I think you are including both here because for the macaque, the only surface around is one defined in standard space---not on each subject's own anatomical. The command really isn't built for that kind of assumption, and probably a number of checks would have to be run to see how viable that is. I am frankly surprised that it ran through to completion!

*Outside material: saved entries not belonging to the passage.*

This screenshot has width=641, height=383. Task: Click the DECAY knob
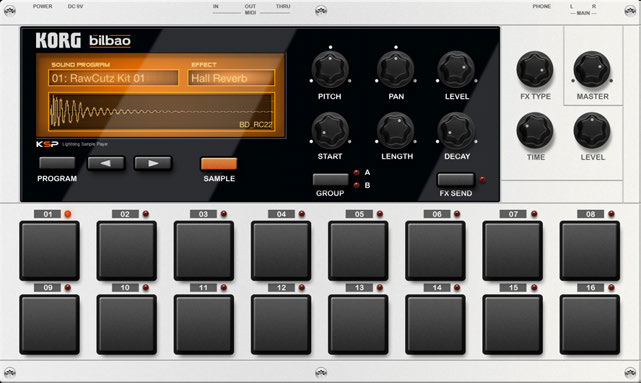coord(456,131)
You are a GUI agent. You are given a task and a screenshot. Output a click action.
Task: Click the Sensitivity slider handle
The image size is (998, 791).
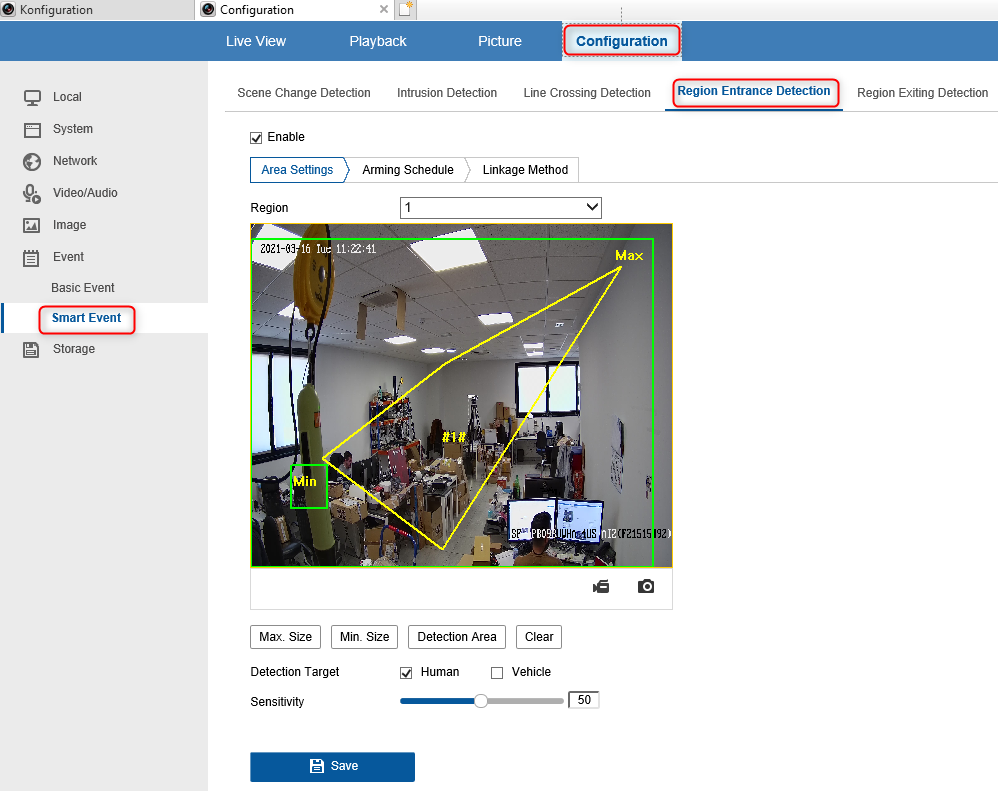(481, 701)
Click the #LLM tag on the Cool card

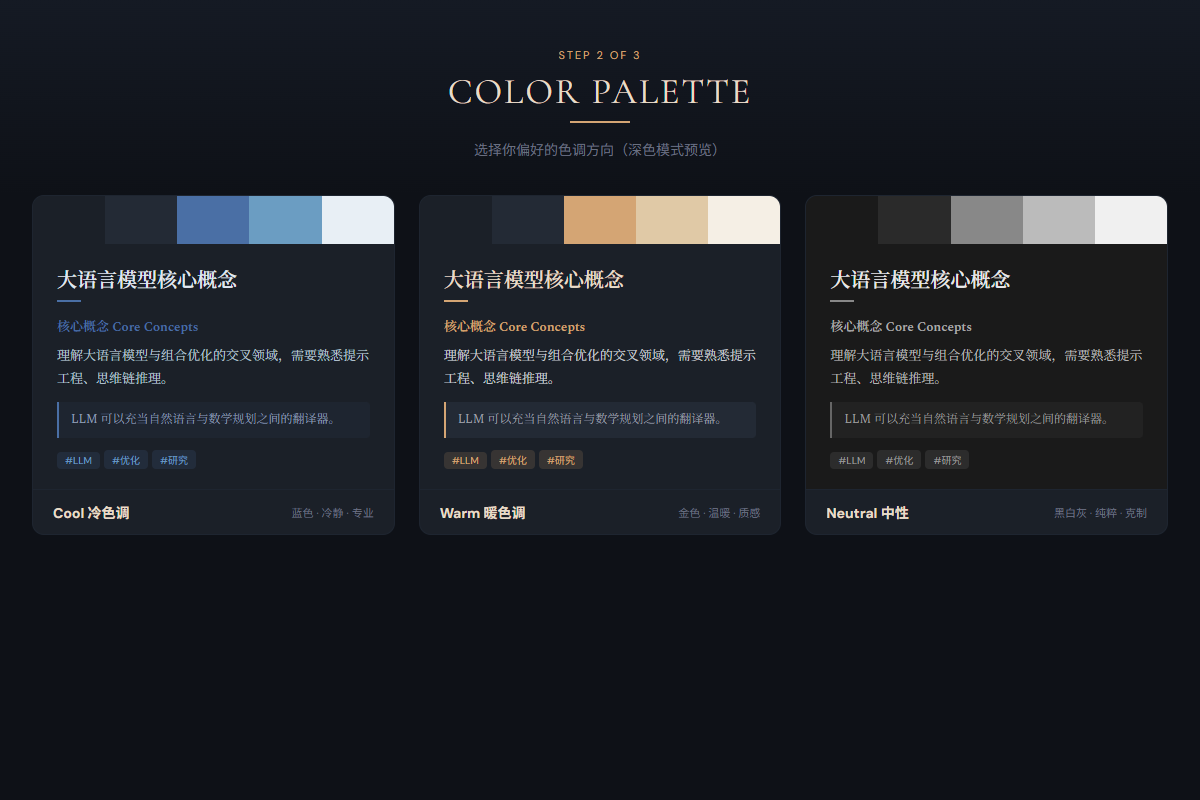point(78,460)
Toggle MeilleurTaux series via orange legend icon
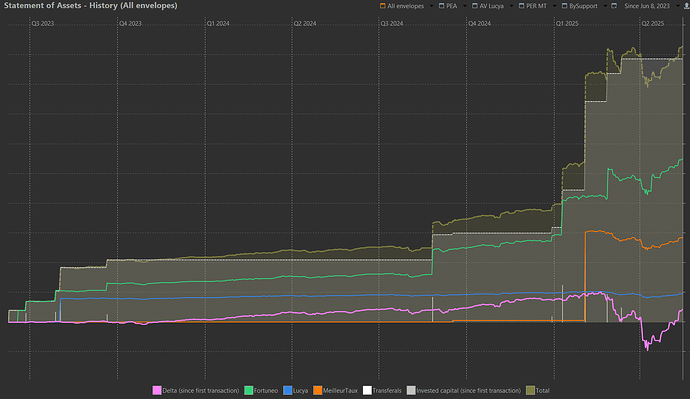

So, it might not be impossible to do that, but it is probably not something that is currently advisable. Are you able to either run a volumetric analysis, or to generate surface meshes on each macaque's own anatomical?

--pt

Hi Taylor
Thank you so much for your kind reply! I did include both the 'surf' and 'tlrc' blocks in this analysis because I needed to perform surface-based analysis in common space(surface generated with NMT2.1). However, generating individual surface for macaque brain using recon-all has been challenging for me. In light of this, I explored an alternative approach using the command below, and fortunately, it yielded some results:
-surf_anat …..NMT_v2.1_sym_SS.nii.gz
-surf_spec …..NMT_v2.1_sym_?h.spec
-surf_anat_aligned yes
-surf_anat_has_skull no
-surf_A white_surface
-surf_B gray_surface
Moving forward, I will try to generate macaque surface following GitHub - VisionandCognition/NHP-Freesurfer: Procedure to create monkey brain surfaces and project results to it. I will also begin by exploring volume analysis as my next step. Once again, I genuinely appreciate your guidance and encouragement. If you have any further suggestions or ideas, I would be more than happy to hear them.

Thank you,
Yipeng

HI Yipeng, I'll reply here instead of to your email. I have created and used the NHP-Freesurfer workflow to deal with the recon-all issues. It still requires a bit of manual processing though and I haven't used it in a while, so I hope everything still works as described. I have not done surface-based group analysis. Instead I've use the individual surfaces to display individual results using my adaptation of PyCortex. You can find it on gtihub as NHP-pycortex. There are a few small changes in comparison to the original that make it work with these macaque brains/surfaces.

Hi Chris!
Thank you for the suggestion. If surface-based group analysis proves to be challenging, I will focus on volume-based analysis and try to project the results onto the cortex using pycortex.
Thank you once again for your support and guidance!
Best regards,
Yipeng

Those datasets were generated with a surface processing package named CIVET. That is supposed to do something similar to FreeSurfer, but I haven't tried it myself. You can find out more about that here:

If someone else has experience with that, then they can comment.

As Paul pointed out, the surfaces provided are in the NMT standard space, so you can use them to present group results from a volumetric analysis.

Another way, that might be similar to what Chris suggests with PyCortex, is to generate surfaces for each macaque in their native space. That could be done with IsoSurface, but they won't have nodewise correspondence across subjects. An ROI-approach from the CHARM atlases transformed to native space (@animal_warper) and then projected to the surface could be done though (3dVol2Surf).

Hi Daniel:
Thank you for your suggestion! The readme file in NMT folder mentioned CIVET pipeline, but I'm afraid I can't run @SUMA_MAKE_SPEC_FS directly for surface generated from this method. I think project result to surface from volumetric analysis is a good solution. Thank you!
Best regards,
Yipeng

Somewhere there is a program called @SUMA_Make_Spec_CIVET, which should be the equivalent/analogue of @SUMA_Make_Spec_FS for converting the outputs to AFNI usability. It is referenced here:

But I guess it will take some tracking down, since (oddly) I am not sure where it lives on the interwebs.

--pt

This was the version I could find (with some minor tweaks for formatting) that I have put in a branch on github here:

Thank you for the code! I'll try to use it for my NMT-surface-based analysis.